The patients were a mean age of 46 years, 82% were women and 62% were White.
At the end of the 12-month intervention, mean BMI had dropped by –1.18 kg/m2 in the ROC group and by –1.58 kg/m2 and –1.56 kg/m2 in the other two groups, compared with the control group, where BMI was virtually unchanged.
At 24 months follow-up, mean BMI was similar (roughly 33.5 kg/m2) in the ROC, the behavioral weight loss therapy, and the ROC plus behavioral weight loss therapy groups.
There was weight regain from 12 months in the latter two groups but not in the ROC group.
‘Nice study, but not practical’
“This is a nice study, but in no way is it practical,” Sean Wharton, MD, summarized.
“I think it may have difficulty finding its way into everyday practice,” said Dr. Wharton, adjunct professor at McMaster University, Hamilton, Ontario.
Also, “it does not compare ROC to pharmacotherapy,” he added, which is “quickly becoming the gold standard for obesity management. We have learned that adding intensive behavioral therapy – more visits and possibly a liquid diet as part of the weight management and some light group counseling – to pharmacotherapy does not add much.”
However, Dr. Wharton conceded that if an individual did not want, or could not take, pharmacotherapy and had access to ROC sessions, this might be a good option.
“The challenge will be offering this labor-intensive tool to 40% of Americans living with obesity,” he said.
The ROC intervention “is very different than a GP’s office that may see a patient two to three times/year max, with limited supports,” Dr. Wharton pointed out.
“It is labor-intensive, not reproducible in most places, and cannot be sustained forever. There is no evidence that the learning remains past the treatment interval. For example, 2 to 3 years later, are patients still adhering to ROC? Is weight still decreased or do they need to come to classes every month forever?”
‘Modest weight loss, doubtful long-term benefits’
Similarly, Arya M. Sharma, MD, said: “While this [ROC] approach may be helpful for some individuals, given the rather modest weight loss achieved (despite considerable efforts and a cash incentive), the long-term clinical benefits remain doubtful.”

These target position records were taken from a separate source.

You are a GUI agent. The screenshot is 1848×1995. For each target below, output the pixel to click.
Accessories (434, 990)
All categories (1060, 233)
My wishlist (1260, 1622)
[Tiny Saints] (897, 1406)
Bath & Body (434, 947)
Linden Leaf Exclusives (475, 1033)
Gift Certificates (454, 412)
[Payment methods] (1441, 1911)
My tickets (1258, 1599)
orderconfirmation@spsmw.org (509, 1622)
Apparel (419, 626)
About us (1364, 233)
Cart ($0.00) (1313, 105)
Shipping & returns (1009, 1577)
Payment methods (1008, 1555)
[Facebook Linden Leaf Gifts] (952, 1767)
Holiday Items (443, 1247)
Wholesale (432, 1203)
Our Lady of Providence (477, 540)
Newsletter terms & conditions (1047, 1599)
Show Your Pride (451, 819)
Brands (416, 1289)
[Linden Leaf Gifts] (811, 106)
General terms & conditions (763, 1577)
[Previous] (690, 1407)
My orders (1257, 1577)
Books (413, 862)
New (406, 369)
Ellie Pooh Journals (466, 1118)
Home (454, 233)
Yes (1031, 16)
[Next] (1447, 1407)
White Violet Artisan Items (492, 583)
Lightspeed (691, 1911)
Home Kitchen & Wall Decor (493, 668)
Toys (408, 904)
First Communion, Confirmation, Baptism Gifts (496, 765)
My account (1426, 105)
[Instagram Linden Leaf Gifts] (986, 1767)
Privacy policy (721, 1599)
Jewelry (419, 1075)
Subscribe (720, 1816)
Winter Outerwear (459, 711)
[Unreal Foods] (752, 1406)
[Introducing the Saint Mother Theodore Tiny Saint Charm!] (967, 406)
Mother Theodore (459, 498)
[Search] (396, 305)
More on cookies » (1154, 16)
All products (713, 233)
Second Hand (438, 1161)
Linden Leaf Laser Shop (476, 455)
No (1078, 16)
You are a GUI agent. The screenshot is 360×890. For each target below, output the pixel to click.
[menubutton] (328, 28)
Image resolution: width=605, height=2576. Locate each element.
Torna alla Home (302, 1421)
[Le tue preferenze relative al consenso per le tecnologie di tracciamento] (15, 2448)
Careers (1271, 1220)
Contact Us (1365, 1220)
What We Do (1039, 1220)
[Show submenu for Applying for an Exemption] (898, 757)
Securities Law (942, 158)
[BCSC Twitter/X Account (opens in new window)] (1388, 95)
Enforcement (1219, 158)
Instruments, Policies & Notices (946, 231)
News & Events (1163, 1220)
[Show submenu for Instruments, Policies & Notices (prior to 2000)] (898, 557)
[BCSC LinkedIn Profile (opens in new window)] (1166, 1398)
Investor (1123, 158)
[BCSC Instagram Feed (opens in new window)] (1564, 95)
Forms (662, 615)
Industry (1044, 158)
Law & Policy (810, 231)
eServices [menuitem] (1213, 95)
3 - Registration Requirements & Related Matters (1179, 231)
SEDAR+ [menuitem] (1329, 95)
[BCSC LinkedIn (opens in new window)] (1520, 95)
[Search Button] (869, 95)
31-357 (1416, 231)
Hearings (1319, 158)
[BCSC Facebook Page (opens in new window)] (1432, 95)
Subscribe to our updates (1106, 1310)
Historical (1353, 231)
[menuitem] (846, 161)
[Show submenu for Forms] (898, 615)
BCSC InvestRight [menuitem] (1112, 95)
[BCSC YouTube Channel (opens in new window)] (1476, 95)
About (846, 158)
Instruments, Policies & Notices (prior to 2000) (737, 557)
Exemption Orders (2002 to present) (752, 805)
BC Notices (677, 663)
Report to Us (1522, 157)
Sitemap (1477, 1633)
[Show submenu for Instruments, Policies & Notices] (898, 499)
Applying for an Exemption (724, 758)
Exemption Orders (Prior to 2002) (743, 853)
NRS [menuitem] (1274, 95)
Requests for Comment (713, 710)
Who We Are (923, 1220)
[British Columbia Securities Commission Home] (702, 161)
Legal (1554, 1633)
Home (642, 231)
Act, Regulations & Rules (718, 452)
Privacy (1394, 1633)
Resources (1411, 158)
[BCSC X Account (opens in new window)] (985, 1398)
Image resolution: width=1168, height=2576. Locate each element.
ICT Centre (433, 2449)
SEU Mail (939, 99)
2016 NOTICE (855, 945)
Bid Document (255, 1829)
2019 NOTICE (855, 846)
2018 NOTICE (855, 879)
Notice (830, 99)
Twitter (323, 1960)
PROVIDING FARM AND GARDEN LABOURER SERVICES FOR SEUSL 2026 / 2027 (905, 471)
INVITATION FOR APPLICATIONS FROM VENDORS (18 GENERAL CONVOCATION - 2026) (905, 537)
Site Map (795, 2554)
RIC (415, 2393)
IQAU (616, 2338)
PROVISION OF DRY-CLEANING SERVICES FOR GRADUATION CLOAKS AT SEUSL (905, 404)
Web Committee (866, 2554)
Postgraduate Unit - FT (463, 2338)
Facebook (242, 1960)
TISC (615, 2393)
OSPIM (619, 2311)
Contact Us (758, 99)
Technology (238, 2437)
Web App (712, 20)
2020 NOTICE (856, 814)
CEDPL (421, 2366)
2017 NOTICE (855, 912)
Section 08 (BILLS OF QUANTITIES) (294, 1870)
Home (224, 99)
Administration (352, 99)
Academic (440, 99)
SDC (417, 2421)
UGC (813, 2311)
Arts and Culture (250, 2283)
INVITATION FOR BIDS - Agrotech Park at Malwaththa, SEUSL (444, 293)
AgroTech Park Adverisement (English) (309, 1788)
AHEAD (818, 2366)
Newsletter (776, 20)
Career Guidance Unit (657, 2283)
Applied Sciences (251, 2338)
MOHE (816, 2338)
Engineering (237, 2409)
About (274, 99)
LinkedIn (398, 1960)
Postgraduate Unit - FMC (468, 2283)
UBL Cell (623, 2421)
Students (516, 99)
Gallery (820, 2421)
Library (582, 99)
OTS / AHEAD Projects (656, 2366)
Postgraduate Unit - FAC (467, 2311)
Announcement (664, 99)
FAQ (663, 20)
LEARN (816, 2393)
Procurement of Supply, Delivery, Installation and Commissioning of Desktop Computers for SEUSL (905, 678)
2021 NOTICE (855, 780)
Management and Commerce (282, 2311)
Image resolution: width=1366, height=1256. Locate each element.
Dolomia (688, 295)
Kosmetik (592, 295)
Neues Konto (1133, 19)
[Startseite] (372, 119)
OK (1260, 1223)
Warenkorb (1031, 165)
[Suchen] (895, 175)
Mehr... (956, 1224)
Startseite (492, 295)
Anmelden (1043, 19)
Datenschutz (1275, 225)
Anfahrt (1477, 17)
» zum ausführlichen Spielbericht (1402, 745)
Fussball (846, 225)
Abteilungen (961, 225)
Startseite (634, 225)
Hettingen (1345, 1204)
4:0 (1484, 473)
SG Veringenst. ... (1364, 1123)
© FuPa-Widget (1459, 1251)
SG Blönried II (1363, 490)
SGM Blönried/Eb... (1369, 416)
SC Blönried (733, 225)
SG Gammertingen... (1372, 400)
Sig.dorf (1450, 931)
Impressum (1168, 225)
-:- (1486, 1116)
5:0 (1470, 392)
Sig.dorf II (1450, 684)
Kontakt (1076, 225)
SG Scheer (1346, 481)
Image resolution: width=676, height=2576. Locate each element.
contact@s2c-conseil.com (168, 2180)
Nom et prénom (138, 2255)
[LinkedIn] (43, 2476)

The weight loss of less than 5% over 24 months is “in the ballpark of other behavioral weight-loss interventions,” said Dr. Sharma, of the University of Edmonton, Alberta, and past scientific director of Obesity Canada.
“I’m not convinced” about less weight regain, he added. “The difference between the groups is minimal. While this approach may well help individuals better deal with food cues, it does not change the underlying biology of weight regain.”
“This approach at best may help prevent future weight gain in susceptible individuals,” he speculated. “I would consider this more as a weight-stabilization than a weight-loss strategy.”
Next steps
Insurance doesn’t always cover weight loss with a mental health professional, Dr. Boutelle agreed. “However, there are eating disorder categories that also apply to many of our food-cue-sensitive patients, including binge eating,” she noted.
“We believe that ROC is an alternative model for weight loss that could be offered to patients who are interested or for whom behavioral weight loss has not been successful ... who are highly food-cue-responsive.”
The group is writing a manual about the ROC program to disseminate to other behavior therapists. They are also studying ROC in another clinical trial, Solutions for Hunger and Regulating Eating (SHARE). The ROC program is being offered at the UC San Diego Center for Healthy Eating and Activity Research, of which Dr. Boutelle is director.
The study was supported by grants from the National Institutes of Health. The researchers have reported no relevant financial relationships. Dr. Wharton has reported receiving honoraria and travel expenses and has participated in academic advisory boards for Novo Nordisk, Bausch Health, Eli Lilly, and Janssen. He is the medical director of a medical clinic specializing in weight management and diabetes. Dr. Sharma has reported receiving speakers bureau and consulting fees from Novo Nordisk, Bausch Pharmaceuticals, and AstraZeneca.
A version of this article first appeared on Medscape.com.